Throughout the narrative, Chaplin’s music steadily increases in tempo, yet there is one tune in which rhythm disappears altogether. This tune recurs whenever the Tramp meets the Gamin after his release from prison, or when he manages to carve out a moment for himself to smoke. The tune cries out in the Tramp’s voice, mournfully celebrating his power to exercise freedom, the pleasure of breathing life into the soul, and the joy of practicing his own will against that of the master. However, this phase ends almost immediately. Chaplin orchestrates the final scene using the same tune, where the first shift between G-major and G-major-7th signifies a release of tension; a tension arising from oscillation between two different motions. The second shift, between A-minor and E-major, reverberates the fatal destiny of human desire, which is both free and fettered simultaneously.
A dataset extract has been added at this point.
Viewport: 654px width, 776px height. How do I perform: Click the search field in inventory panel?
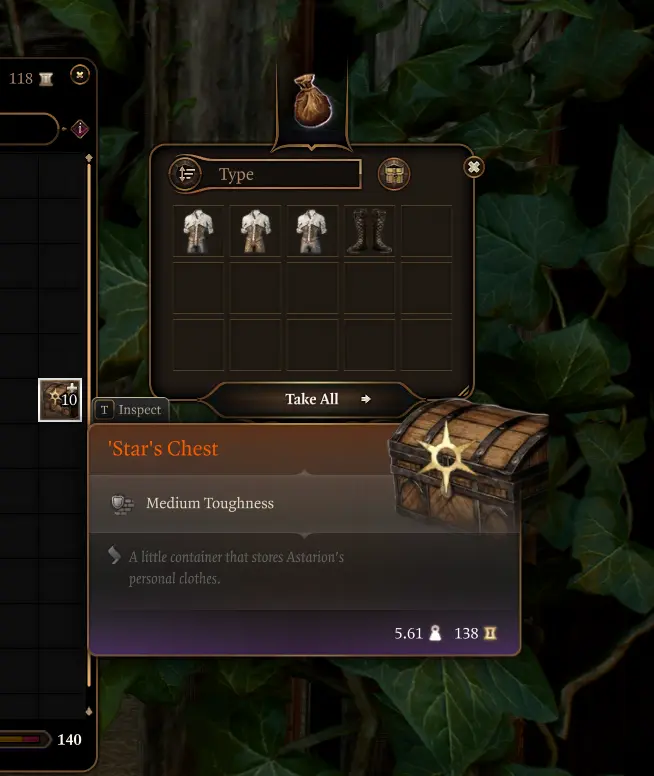(x=29, y=129)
The third shift toward B-major characterizes suspension or a dissolution of desire toward an ultimate vanishing point, soon followed by a peaceful return to the key scale: G-major, accompanied by the root note G. This tune represents the human impulse to liberate itself from all rhythmic shackles.
As the tune gradually approaches its end, the trumpet joins in, amplifying the essence of humanity to a heightened intensity before striking G at fortissimo. The composition begins with G at fortissimo and ends on the same note, but at a higher octave. Yet, at the beginning, G was accompanied by F-augmented, whereas at the end, it was accompanied by G-major. By transitioning from F-augmented to G-major, Chaplin establishes tonal centrality. This tonal center, the root, may offer the audience a falsified sense of peaceful settlement, celebrating the magnanimity of humanity and its desire. The fear of, and unfamiliarity with, the new is now replaced by a desire for it. An octave, consisting of seven whole notes, is reached only after completing a cycle. Thus, when the trumpet strikes the same note with equal amplification but an octave higher, it suggests that wherever human civilization arrives, and whatever order it settles into, it is merely a manifestation of human desire, one that perpetually aspires to rise an octave higher than its own realization. In this way, Chaplin’s narrative, framed by its inaugural and concluding melodies, unfolds as a tautological allegory.